## Problem statement
Give back exactly the lines from the one that holds "The width and" through the final line of the data; omit the pictures and add nothing.

───── Dataset extract

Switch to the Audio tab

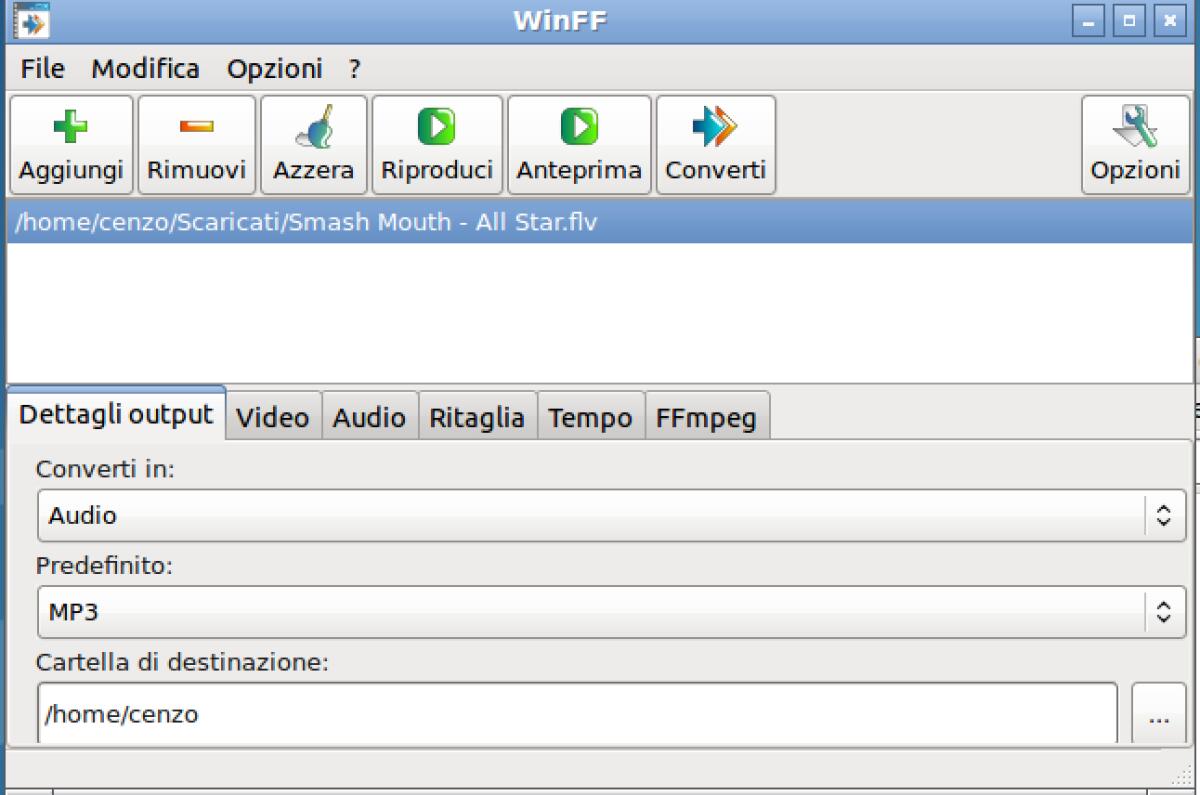(370, 416)
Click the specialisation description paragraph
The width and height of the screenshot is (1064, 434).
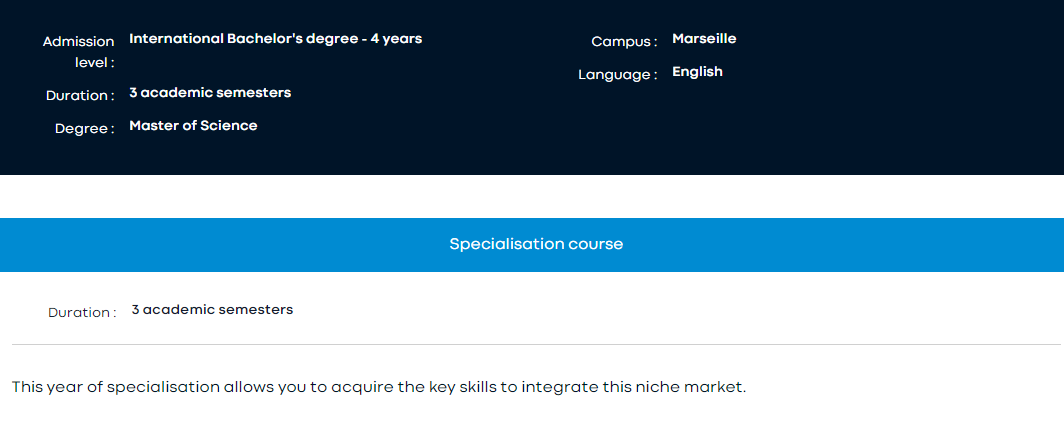pyautogui.click(x=379, y=387)
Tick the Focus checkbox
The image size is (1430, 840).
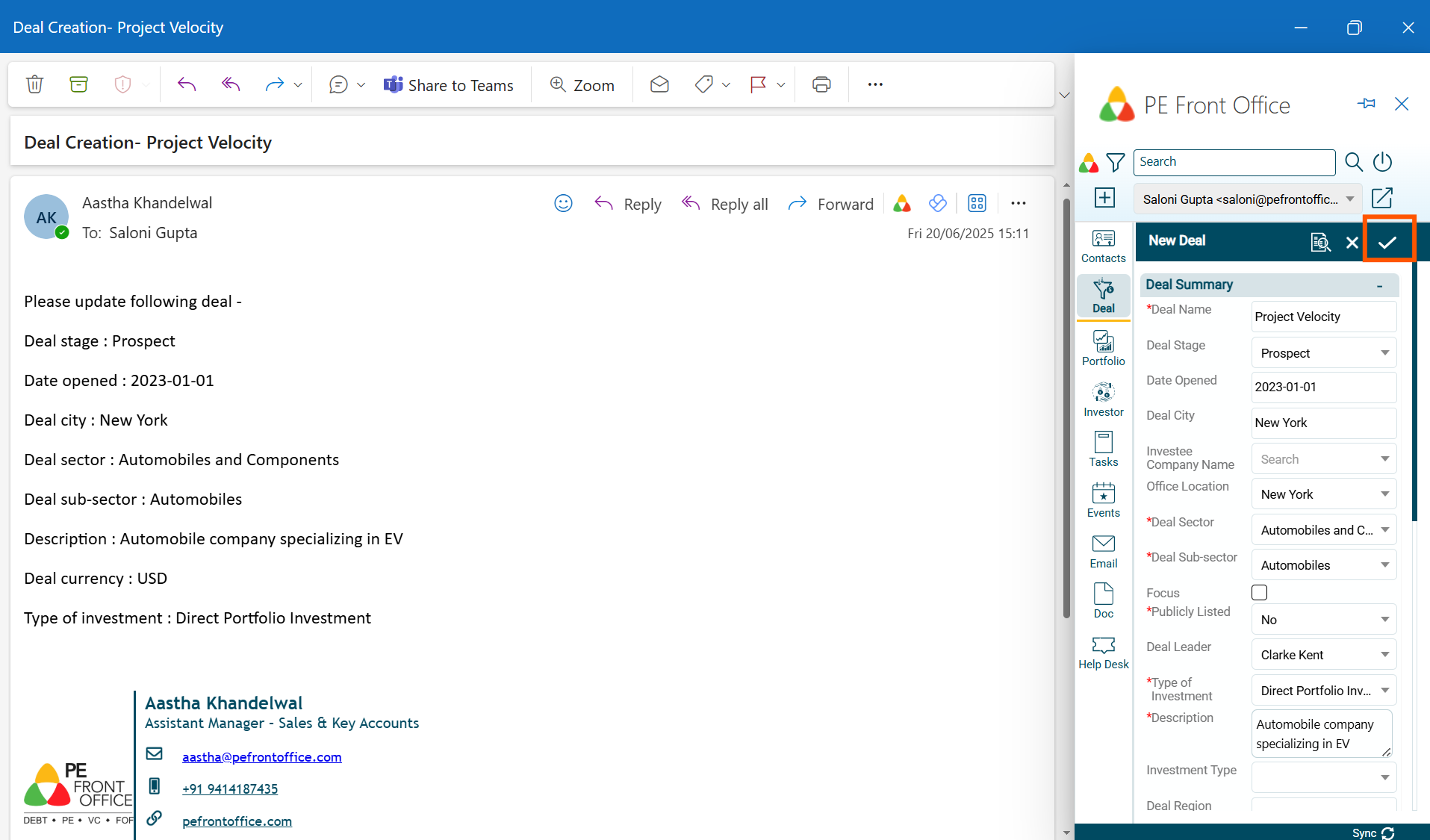[1259, 592]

──────────

## Answer
The width and height of the screenshot is (1064, 434).
pyautogui.click(x=379, y=387)
Tick the Focus checkbox
The image size is (1430, 840).
[1259, 592]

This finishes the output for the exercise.